25 I am, however, unable to accept RCO's submissions that the limits of the application of the Directive set in Suzen mean that, as a matter of Community law, there can never be a transfer of an undertaking in a contracting-out case if neither assets nor workforce are transferred; that the only legally permissible conclusion on the facts of this case was that as none of the workforce were taken on by RCO, no transfer could have taken place; and that the employment tribunal must have erred in law in concluding that there were in fact transfers within the meaning of TUPE."
"26 ……. whether or not the majority of the employees were taken on by the new employer is only one of all the facts, which must be considered by the national court in making an overall assessment of the facts characterising the transaction. Single factors should not be considered in isolation"
and he went on to cite the well known passage in Spijkers [1986] ICR 119 and 1128:
"11…..[T]he decisive criterion for establishing whether there is transfer for the purposes of the Directive is whether the business in question retains its identity.

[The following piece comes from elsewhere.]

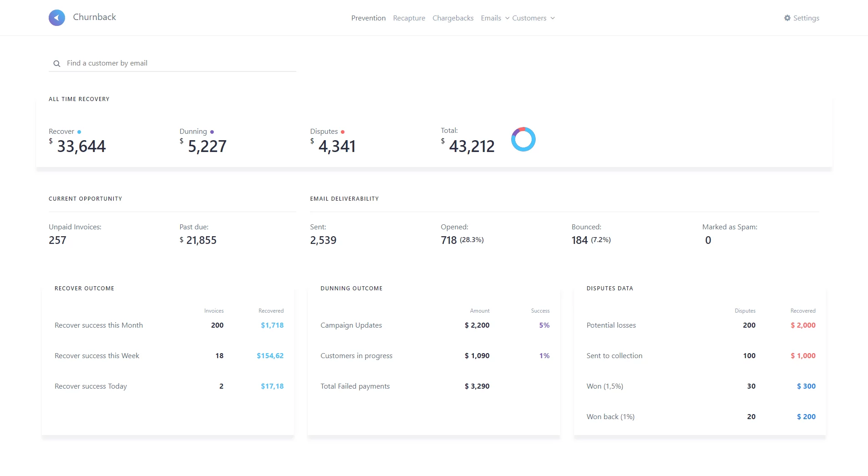Viewport: 868px width, 476px height.
Task: Go to the Chargebacks tab
Action: (x=453, y=18)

12. Consequently, a transfer of an undertaking, business or part of a business does not occur merely because its assets are disposed of. Instead it is necessary to consider, in a case such as the present, whether the business was disposed of as a going concern, as would be indicated, inter alia, by the fact that its operation was actually continued or resumed by the new employer, with the same or similar activities.
13. In order to determine whether those conditions are met, it is necessary to consider all the facts characterising the transaction in question, including the type of undertaking or business, whether or not the business's tangible assets, such as buildings or moveable property, are transferred, the value of its intangible assets at the time of the transfer, whether or not the majority of its employees are taken over by the new employer, whether or not its customers are transferred and the degree of similarity between the activities carried on before and after the transfer and the period, if any, for which those activities were suspended. It should be noted, however, that all those circumstances are merely single factors in the overall assessment which must be made and cannot therefore be considered in isolation.
14. It is for the national court to make the necessary factual appraisal, in the light of the criteria for interpretation set out above, in order to establish whether or not there is a transfer in the sense indicated above."